DC 4-5 workouts a week
- 04-24-2008, 12:17 AM
- 04-24-2008, 01:03 AM
How long have you been on the regular 2 way split?
Any stats? Height, weight, BF, years lifting?
- 04-24-2008, 02:41 AM
oh sure i forgot about that.
age 18, 190, BF probably 17%, 2 years lifting.
I was doing rippetoe for a while, but stopped gaining and switched to DC about 3 months ago i think. I eat a lot of calories. probably at least 3000. a lot is fat cals, as i am forced to eat at the cafeteria at my university.
Im not going to have anything to do for a while over the summer, so i can sleep as much as necessary, which is my reason for trying to increase the amount i workout.
04-24-2008, 11:05 AM
I wouldn't. You have only been doing the 2 way split for 3months, not nearly enough time to evaluate. The regular 2 way(3day) split is recommended for 90% of people.
Post up what ur workouts look like(what exercises)
Additionally 3k cals is not allot. Especially if it is mostly fats.
04-24-2008, 04:04 PM
okay heres my exercises
Flat Chest Press Mach 15rp
Machine Lat Pulldowns 15rp
Military Press 15rp
Lat Raise Machine (12 straight)
Weighted Dips 20rp
T-Bar Rows (12 straight)
Standing EZ-Bar curl 15rp
Hammer Curls 12 straight
Lying Leg Curl 25rp
Leg Press Mach. 20 straight
Standing Calf 12 straight
Dec BB chest press 15rp
Seated DB sh. press
Side Delt raise 12 straight
Long Lat Pull 15rp
DL 12 straight
Biceps Cybex Machine 15rp
Pinwheel Curls 12 straight
Seated Hamstring Curl 25rp
Squats 6 then 20 straight
Calves on Leg Press 12 straight
Inc. DB press 15rp
Smith Machine Behind Head Seated Shoulder Press 15rp
Front DB Raise 12 straight
Rack Pulls 15-20rp
Pendlay Rows 12 straight
Inc. Bench DB Hammer Curl 15rp
One Arm Reverse Grip Low Pulley Curls 12 straight
SLDL 12 straight
Lying Squat Machine 6 then 20 straight
Seated Calf Raises 12 straight
Thanks for your help btw
04-24-2008, 06:33 PM
You should be doing 1 exercise RP'd, not 1 Rp'd and another straight setted.
I see you are doing on upper 3, rack pulls Rp'd.. They should not be RP'd. And you are also doing a rowing movement after them.
FOr back thickness, do one heavy set 4-8, then one lighter set 8-12. Both straight setted.
Quads should be trained last on leg day, and back thickness should be last on ur upper body day.. Do one heavy set between 5-10 reps, then do a widow maker of 20 reps. Make sure on the 20 repper you are using a weight that by 10-12 you are like "holy ****" and even if you have to stop and pause a breath or two, don't rack the weight untill you get the 20. Some times i will get 10, take a few breaths, do 3-5 more, few breaths, and finish the set.
04-24-2008, 07:05 PM
What should I do for middle delts? My shoulders never really grew, even when i was doing rippetoe (Military press every 5 days), and for the first month when i wasnt doing side delt exercises, so i dunno what to do.
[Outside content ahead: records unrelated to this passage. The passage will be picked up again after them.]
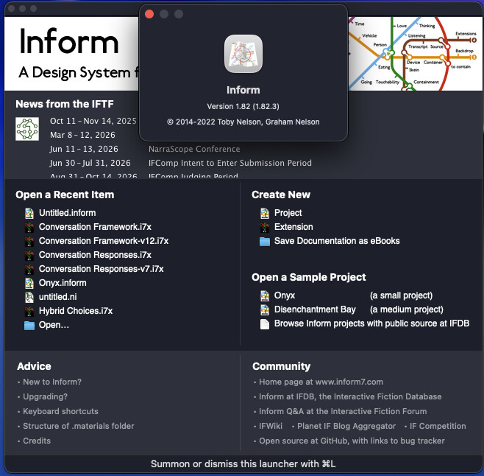Click the Planet IF Blog Aggregator link
The image size is (484, 476).
346,426
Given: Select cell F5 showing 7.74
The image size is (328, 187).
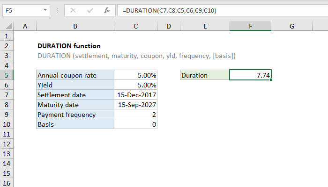Looking at the screenshot, I should (250, 75).
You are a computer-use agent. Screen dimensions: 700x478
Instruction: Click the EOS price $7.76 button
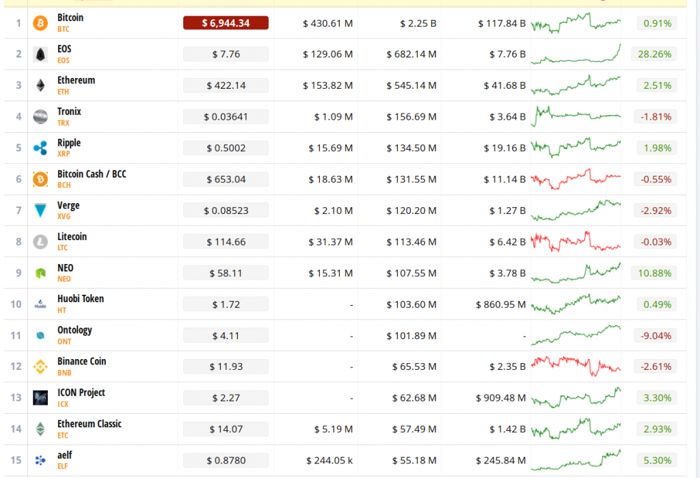226,55
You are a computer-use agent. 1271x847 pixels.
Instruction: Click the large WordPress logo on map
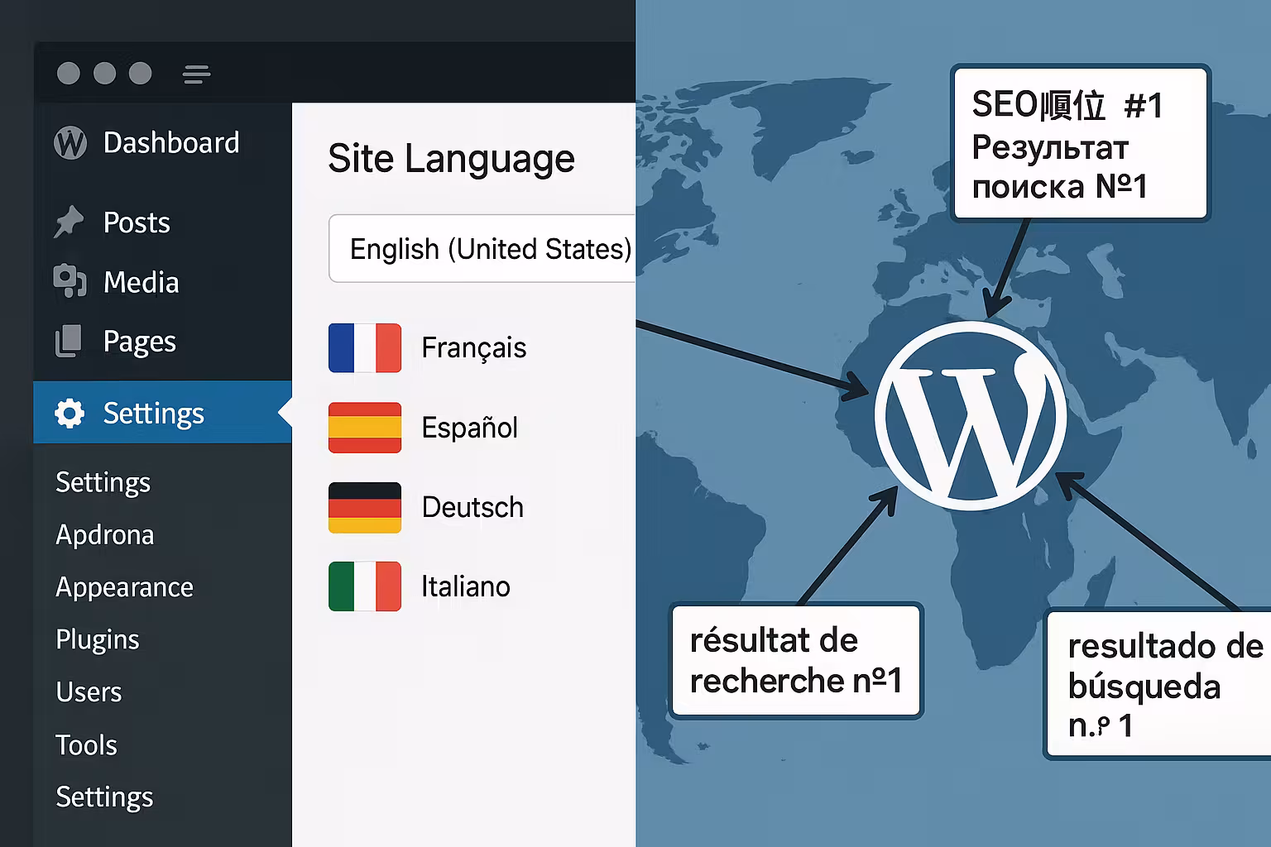click(971, 416)
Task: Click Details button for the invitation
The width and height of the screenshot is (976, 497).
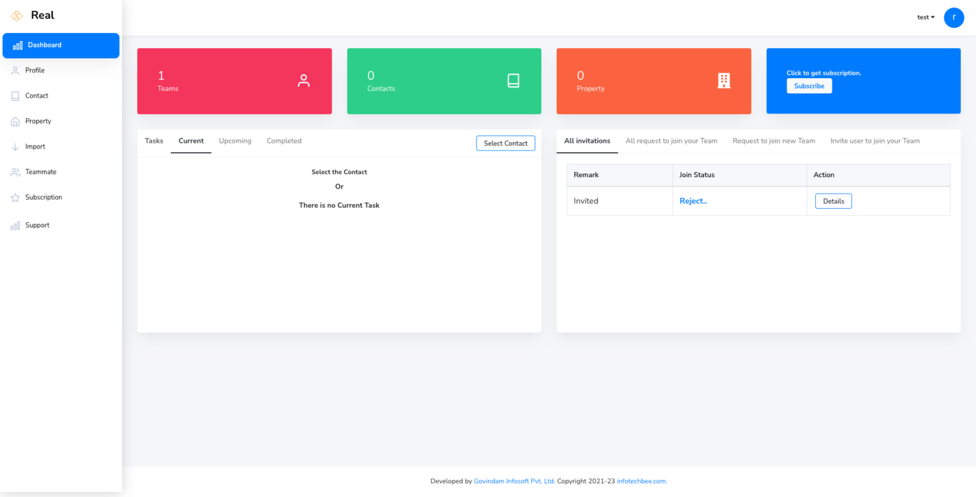Action: [x=833, y=201]
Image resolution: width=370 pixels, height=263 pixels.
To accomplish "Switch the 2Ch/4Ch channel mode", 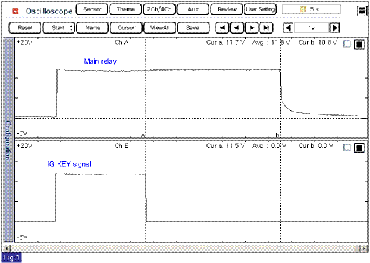I will click(159, 9).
I think i was looking at something by Jason Wojo, and he does the straight set with side delts after doing front delt work.
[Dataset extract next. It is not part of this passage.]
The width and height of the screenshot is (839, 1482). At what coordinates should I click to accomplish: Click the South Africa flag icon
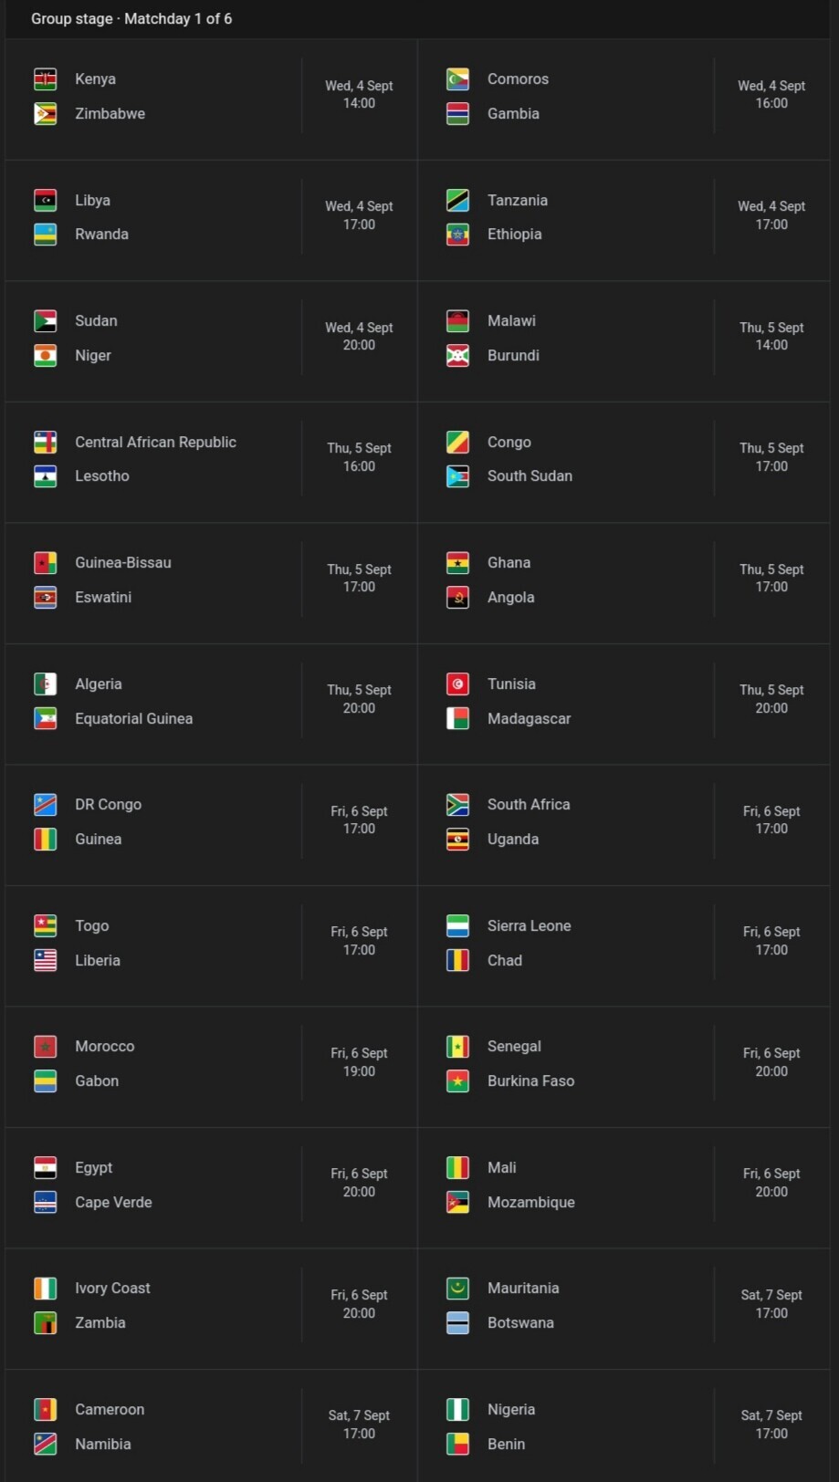[457, 805]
Any suggestions for triceps?
What is the correct range for rack pulls? and why no row after rack pulls? My back is growing well so i don't really wanna switch it up too much.
Also, is there really much harm in doing calves after quads? i can lift a lot more on quads this way, as I have much more stability. especially with squats.
04-24-2008, 07:49 PM
04-25-2008, 01:38 AM
yeah i think im gonna switch reverse grip bench for skullcrushers. I always beat my logbook, except on skullcrushers.
also about the rack pulls, i got confused, i meant rack chins.
I dunno, i always can't do as many reps as i start falling over, because my calves cant keep me stable. After im done with quads, i go deaf for about a minute and can barely support myself. I wait about 5-7 minutes before starting calves.